Theory of Protein Solutions. I

Abstract

A summary of a few results of the McMillan‐Mayer solution theory is given in Sec. II, in order to have available necessary equations in a form required in later sections. It is pointed out in Sec. III that binding equilibria in a solution can in principle be discussed equally rigorously either implicitly or explicitly. The definition of ``binding'' in an explicit formulation is, strictly speaking, somewhat arbitrary but the arbitrariness disappears for practical purposes if the binding forces are very strong. However, the purely thermodynamic results are rigorously independent of the exact definition used. With the aid of Secs. II and III, it is possible to formulate in Sec. IV a general theory of protein solutions, including the effect of binding of ions or molecules on protein molecules. The discussion here is restricted to a single protein species and a single type of molecule capable of being bound, but the generalization to any number of protein or bound species is easy and will be published later.
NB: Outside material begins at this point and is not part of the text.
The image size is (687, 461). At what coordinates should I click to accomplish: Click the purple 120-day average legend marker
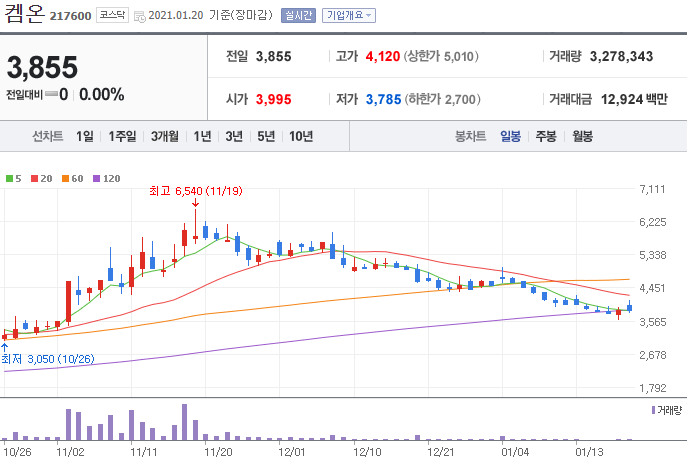click(96, 178)
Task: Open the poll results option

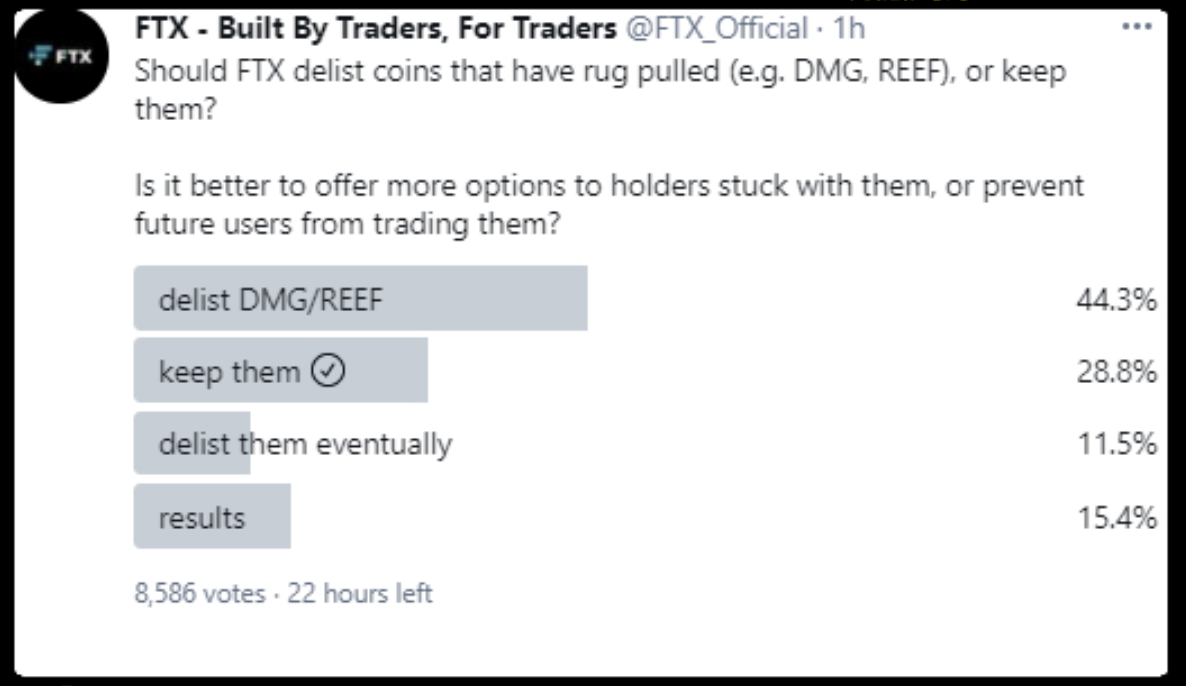Action: [210, 515]

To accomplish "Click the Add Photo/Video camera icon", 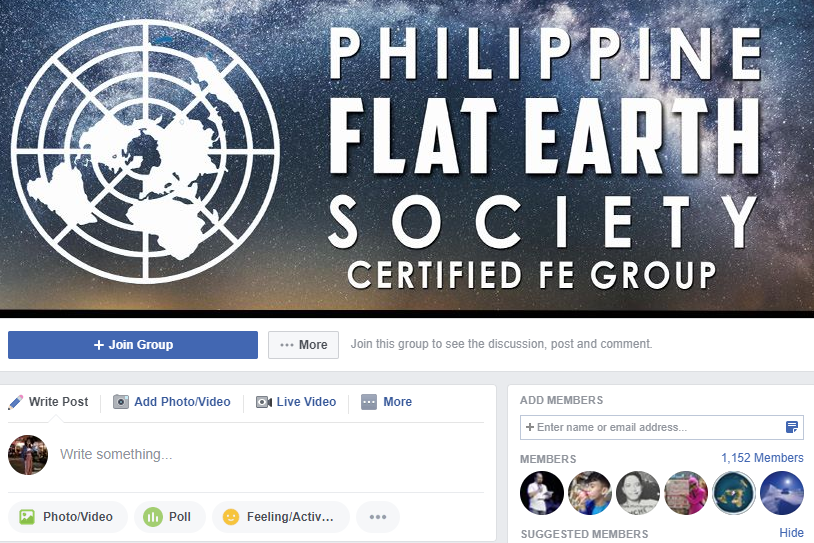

The topics discussed are osmotic pressure virial expansion, number of bound molecules per protein molecule expanded in powers of the protein concentration, distribution functions for sets of protein molecules (including the radial distribution function), potentials of average force on sets of protein molecules, superposition approximation in relation to the osmotic pressure and the Born‐Green‐Yvon integrodifferential equation for the distribution functions, and, finally, the relation to the recent Kirkwood—Shumaker theory. The theory applies equally well to polyelectrolyte, colloidal, and other solutions, but the ``protein'' language is used throughout for definiteness.